1.一种基于CRISPR/Cas9系统构建TCR-/PD-1-双阴性T细胞的sgRNA,其特征在于:靶向人TCR-α基因的sgRNA序列选自SEQ ID NO:1~15中的任意一种,靶向人PD-1基因的sgRNA序列选自SEQ ID NO:16~33中的任意一种。
2.一种基于CRISPR/Cas9系统构建TCR-/PD-1-双阴性T细胞的sgRNA,其特征在于:靶向人TCR-α基因的sgRNA序列选自SEQ ID NO:1~4中的任意一种,靶向人PD-1基因的sgRNA序列选自SEQ ID NO:16~19中的任意一种。
3.一种基于CRISPR/Cas9系统构建TCR-/PD-1-双阴性T细胞的sgRNA,其特征在于:靶向人TCR-α基因的sgRNA序列的反向互补DNA为SEQ ID NO:34~48中的任意一种,靶向人PD-1基因的sgRNA序列的反向互补DNA为SEQ ID NO:49~66中的任意一种。
4.一种基于CRISPR/Cas9系统构建TCR-/PD-1-双阴性T细胞的sgRNA,其特征在于:靶向人TCR-α基因的sgRNA序列的反向互补DNA为SEQ ID NO:34~37中的任意一种,靶向人PD-1基因的sgRNA序列的反向互补DNA为SEQ ID NO:49~52中的任意一种。
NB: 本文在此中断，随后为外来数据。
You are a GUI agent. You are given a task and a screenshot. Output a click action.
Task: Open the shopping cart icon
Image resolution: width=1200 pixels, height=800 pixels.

5.一种基于CRISPR/Cas9系统构建TCR-/PD-1-双阴性T细胞的DNA寡核苷酸,其特征在于:靶向人TCR-α基因的sgRNA所对应的DNA寡核苷酸选自由SEQ ID NO:67和68互补配对形成的双链DNA寡核苷酸、由SEQ ID NO:69和70互补配对形成的双链DNA寡核苷酸、由SEQ ID NO:71和72互补配对形成的双链DNA寡核苷酸、由SEQ ID NO:73和74互补配对形成的双链DNA寡核苷酸中的任意一种;
靶向人PD-1基因的sgRNA所对应的DNA寡核苷酸选自由SEQ ID NO:75和76互补配对形成的双链DNA寡核苷酸、由SEQ ID NO:77和78互补配对形成的双链DNA寡核苷酸、由SEQ ID NO:79和80互补配对形成的双链DNA寡核苷酸、由SEQ ID NO:81和82互补配对形成的双链DNA寡核苷酸中的任意一种。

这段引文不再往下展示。